In a global collaboration with Merck, Bristol Myers Squibb has developed and commercialized luspatercept-aamt as Reblozyl. In response to the INDEPENDENCE trial results, the company highlighted that luspatercept still accomplished clinically significant improvements of anemia in the study cohort.
“We remain confident in the ability of Reblozyl to improve outcomes for patients with myelofibrosis-associated anemia and believe the totality of these results, including meaningful improvements in transfusion burden and hemoglobin levels, support the potential to address an unmet need in patients who have few treatment options,” remarked Bristol Myers Squibb senior vice president and head of Development, Hematology, Oncology, and Cell Therapy Anne Kerber.
INDEPENDENCE is a phase 3, double-blind, randomized trial of luspatercept for patients with myeloproliferative neoplasm-associated myelofibrosis, who were also receiving JAK2 inhibitor therapy and required RBC transfusions.

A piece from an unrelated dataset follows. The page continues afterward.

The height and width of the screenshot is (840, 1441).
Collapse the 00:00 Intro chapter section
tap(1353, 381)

The investigators compared the treatment with placebo, and the trial’s primary end point was the proportion of patients who achieved RBC transfusion independence during any consecutive 12-week period within the first 24 weeks of treatment. The study agent did not meet this end point as compared with placebo (P=0.0674).

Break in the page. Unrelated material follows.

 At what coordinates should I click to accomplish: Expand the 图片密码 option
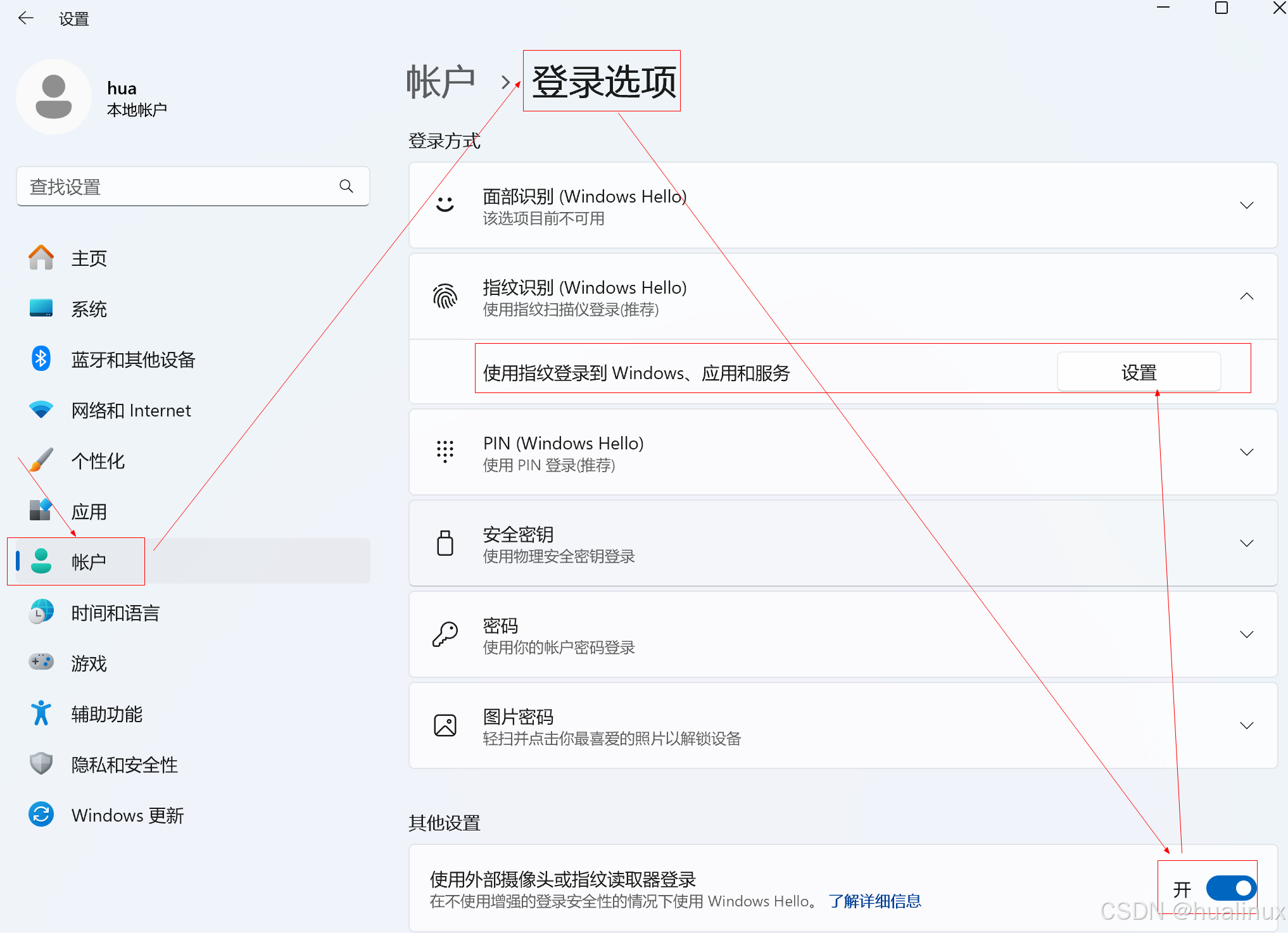[x=1246, y=725]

In terms of the secondary end points of the trial, the study agent had performance success, which the company said was consistent with prior phase 2 trial results. An increased proportion of patients attained a 50% or better reduction in their RBC transfusion burden, and a greater number of patients experienced a hemoglobin level increase of 1 g/dL or more while experiencing transfusion independence for at least 12 consecutive weeks. Treatment-emergent adverse events that occurred during the trial were also consistent with the established safety profile for the agent, according to the company.

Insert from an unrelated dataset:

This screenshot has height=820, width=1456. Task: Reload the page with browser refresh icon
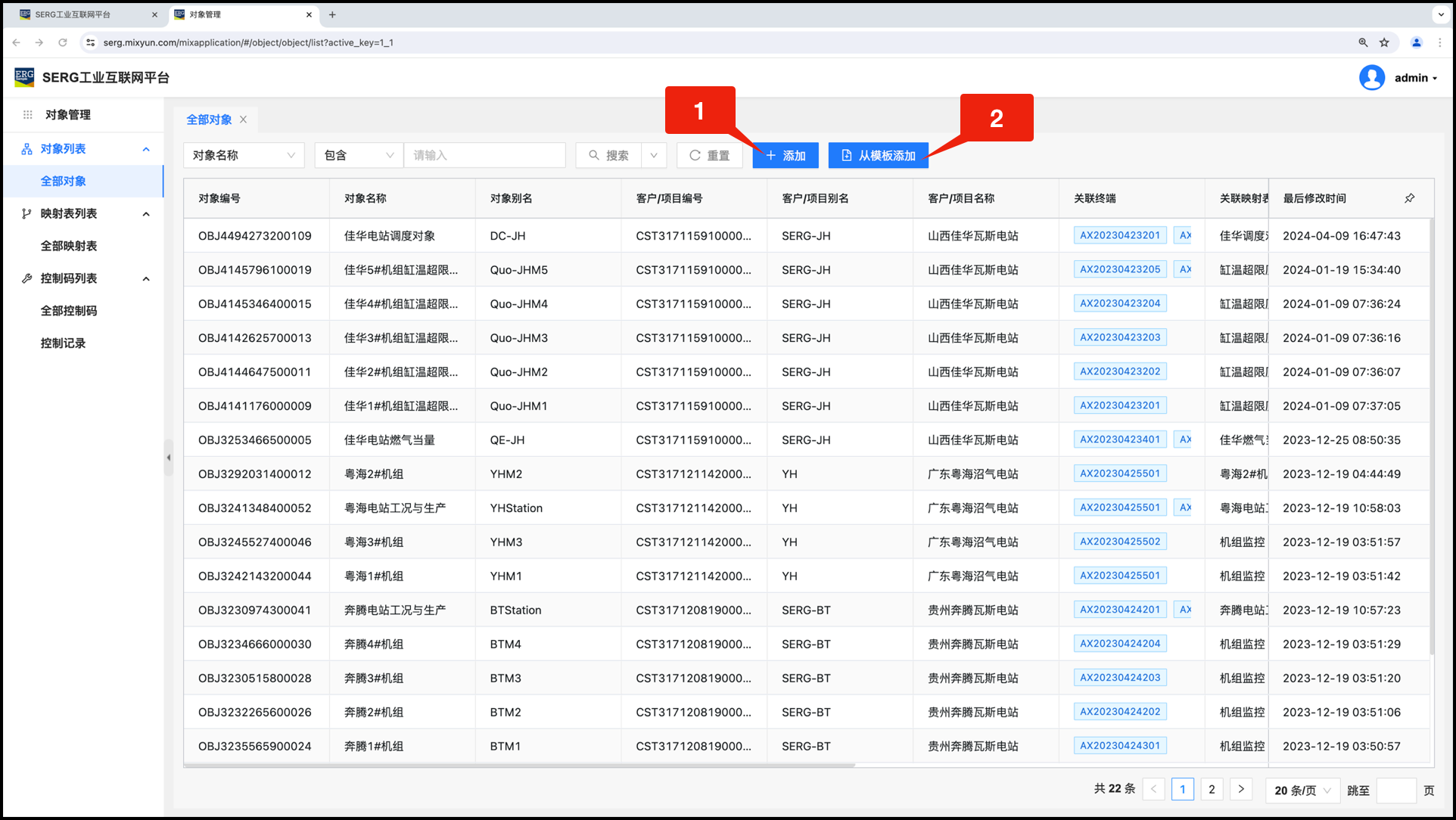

The current clinical indications for luspatercept-aamt in the US pertain to treating anemia in adults with transfusion-dependent beta-thalassemia, very low-risk to intermediate-risk myelodysplastic syndromes with ring sideroblasts, or myelodysplastic or myeloproliferative neoplasms with ring sideroblasts and thrombocytosis.
Bristol Myers Squibb views the INDEPENDENCE trial results as showing promise for luspatercept-aamt. In the wake of this trial, the company expects to engage in discussions with both the FDA and the European Medicines Agency (EMA) regarding submission of marketing applications for the agent.